→ Entries supplied:
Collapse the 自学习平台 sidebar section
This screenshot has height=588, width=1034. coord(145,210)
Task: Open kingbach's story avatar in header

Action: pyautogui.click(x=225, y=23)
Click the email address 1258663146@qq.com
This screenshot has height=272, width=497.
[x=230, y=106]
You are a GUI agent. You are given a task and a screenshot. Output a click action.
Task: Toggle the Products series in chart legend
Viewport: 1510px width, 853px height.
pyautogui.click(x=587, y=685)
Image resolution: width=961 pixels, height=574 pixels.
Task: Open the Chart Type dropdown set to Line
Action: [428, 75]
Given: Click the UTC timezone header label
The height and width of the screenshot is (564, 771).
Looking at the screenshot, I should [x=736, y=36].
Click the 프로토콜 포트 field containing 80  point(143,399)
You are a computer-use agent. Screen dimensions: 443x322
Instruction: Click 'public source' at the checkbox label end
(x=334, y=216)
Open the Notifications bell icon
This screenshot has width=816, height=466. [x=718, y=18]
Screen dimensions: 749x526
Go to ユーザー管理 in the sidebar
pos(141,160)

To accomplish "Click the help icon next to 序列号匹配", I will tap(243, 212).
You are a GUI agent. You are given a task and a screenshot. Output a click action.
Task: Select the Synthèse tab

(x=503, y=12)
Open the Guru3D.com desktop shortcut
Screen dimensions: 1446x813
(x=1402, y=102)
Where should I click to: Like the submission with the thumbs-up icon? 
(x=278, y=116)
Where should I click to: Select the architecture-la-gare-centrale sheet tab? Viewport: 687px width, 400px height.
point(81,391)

→ Problem to solve: Copy these items line for line, with no changes.

→ Result of this exercise:
Collapse the 自学习平台 sidebar section
This screenshot has height=588, width=1034. coord(145,210)
Task: Open kingbach's story avatar in header

Action: pyautogui.click(x=225, y=23)
Click the email address 1258663146@qq.com
This screenshot has height=272, width=497.
[x=230, y=106]
You are a GUI agent. You are given a task and a screenshot. Output a click action.
Task: Toggle the Products series in chart legend
Viewport: 1510px width, 853px height.
pyautogui.click(x=587, y=685)
Image resolution: width=961 pixels, height=574 pixels.
Task: Open the Chart Type dropdown set to Line
Action: [428, 75]
Given: Click the UTC timezone header label
The height and width of the screenshot is (564, 771).
Looking at the screenshot, I should [x=736, y=36].
Click the 프로토콜 포트 field containing 80  point(143,399)
You are a computer-use agent. Screen dimensions: 443x322
Instruction: Click 'public source' at the checkbox label end
(x=334, y=216)
Open the Notifications bell icon
This screenshot has width=816, height=466. [x=718, y=18]
Screen dimensions: 749x526
Go to ユーザー管理 in the sidebar
pos(141,160)

To accomplish "Click the help icon next to 序列号匹配", I will tap(243, 212).
You are a GUI agent. You are given a task and a screenshot. Output a click action.
Task: Select the Synthèse tab

(x=503, y=12)
Open the Guru3D.com desktop shortcut
Screen dimensions: 1446x813
(x=1402, y=102)
Where should I click to: Like the submission with the thumbs-up icon? 
(x=278, y=116)
Where should I click to: Select the architecture-la-gare-centrale sheet tab? Viewport: 687px width, 400px height.
point(81,391)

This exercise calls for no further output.